After years of wanting to be a professional musician, I finally found myself deeply rooted in the full-time music business. The year was 1972. I was 36 years old. After getting discharged from the Navy in 1958 and the playing part time in my home town of Rock Island, Illinois for quite a few years, I had finally realized my wish of becoming a full-time musician. I was among the 2500 who had auditioned for the Disney Company in Orlando and was one of the 250 who got the job. I was a full-time staff Disney musician. I did it!
I moved to Orlando and joined Disney in 1971, played in the big band, the Marching World Band, the Dixieland group, and did quite an assortment of music jobs around the new Disney property. To me all this was musical heaven. When the incoming act at the Top Of the World dinner show required multiple trombones, I got to sub in the band there. The Hotel band was full of former pros from the big band era, Ray McKinley, then Don Lamond, Gene Traxler, Sam Marowitz and a special guy that was to make a major impact on my musical career, Deane Kincade. Deane had an incredible career with Ray Noble, Tommy Dorsey, Bob Crosby and was staff Orchestrator for the Jackie Gleason Shows.
Dean was great reed player, he played baritone sax in the show band there. He also used his fantastic arranging talents to help Disney with some of their shows. One night after work he said to me: “Man, I sure like the way you play. Have you ever done a jazz festival?” I told him no. I hadn’t. He then said that he had been doing the Manassas Jazz Festival near Washington DC and was sure he could get me on it. I was quite excited and was more excited when I got the call that fall to be on the bill at Manassas. Oh My god, I was thrilled but scared at the same time. I was able to get some time off from my regular Disney job and headed for Manassas. A then huge festival organized by an eccentric CPA and amateur jazz vocalist, Fat Cat McCree.
Playing the Manassas festival was the step that really put me in the jazz business. Without a doubt, I met everyone in the early trad and Swing business and got to play with them. Deane, of course and Wild Bill Davison, Pee Wee Erwin, Bud Freeman, Kenny Davern, Wallace Davenport (whom I later recorded with) Max Kaminski, Bob Wilber, Eddie Condon, Cliff Leeman, Bob Haggart, Yank Lawson…I could go on and on.
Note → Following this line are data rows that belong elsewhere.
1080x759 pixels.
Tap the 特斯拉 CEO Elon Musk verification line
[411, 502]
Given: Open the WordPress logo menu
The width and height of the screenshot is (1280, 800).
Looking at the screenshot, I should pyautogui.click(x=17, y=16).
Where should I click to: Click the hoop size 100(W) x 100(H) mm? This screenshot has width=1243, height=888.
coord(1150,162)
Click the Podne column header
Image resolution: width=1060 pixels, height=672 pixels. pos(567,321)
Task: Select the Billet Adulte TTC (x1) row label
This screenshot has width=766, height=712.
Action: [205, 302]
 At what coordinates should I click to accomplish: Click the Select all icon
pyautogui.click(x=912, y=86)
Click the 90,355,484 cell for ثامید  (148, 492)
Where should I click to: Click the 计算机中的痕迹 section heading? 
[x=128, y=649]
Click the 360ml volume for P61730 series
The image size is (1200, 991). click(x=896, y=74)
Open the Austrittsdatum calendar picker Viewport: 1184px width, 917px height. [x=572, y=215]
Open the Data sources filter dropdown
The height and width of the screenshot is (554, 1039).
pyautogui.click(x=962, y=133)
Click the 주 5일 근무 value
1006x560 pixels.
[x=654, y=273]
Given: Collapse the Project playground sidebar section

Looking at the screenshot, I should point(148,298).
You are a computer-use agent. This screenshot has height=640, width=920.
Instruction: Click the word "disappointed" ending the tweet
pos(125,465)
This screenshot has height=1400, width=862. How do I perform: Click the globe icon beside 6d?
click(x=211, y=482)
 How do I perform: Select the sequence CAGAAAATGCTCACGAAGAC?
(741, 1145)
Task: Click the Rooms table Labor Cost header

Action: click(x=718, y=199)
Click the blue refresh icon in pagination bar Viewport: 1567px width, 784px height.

These were jazz stars I had only read about. And after my first appearance there, I returned to Manassas for quite a few successive years, got a lot of recording work and was invited to more and more festivals. All of this happened because of a recommendation from the great Deane Kincade. As a matter of fact, when wild Bill Davision later hired me to go on my first European tour with his band in 1979, it was a direct result of my playing a set with him at Manassas that got me the job. I was with Wild Bill for over 10 years.
Years later when Deane’s Kincade’s health took a tragic turn and he was in the hospital, I spent quite a bit of time with him and I always reminded him that it was his recommendation that got me introduced to the real jazz business. He always said that I would have done the same on my own. Believe me, I wouldn’t have. Deane died in 1992. But to this day, I owe him my Jazz career.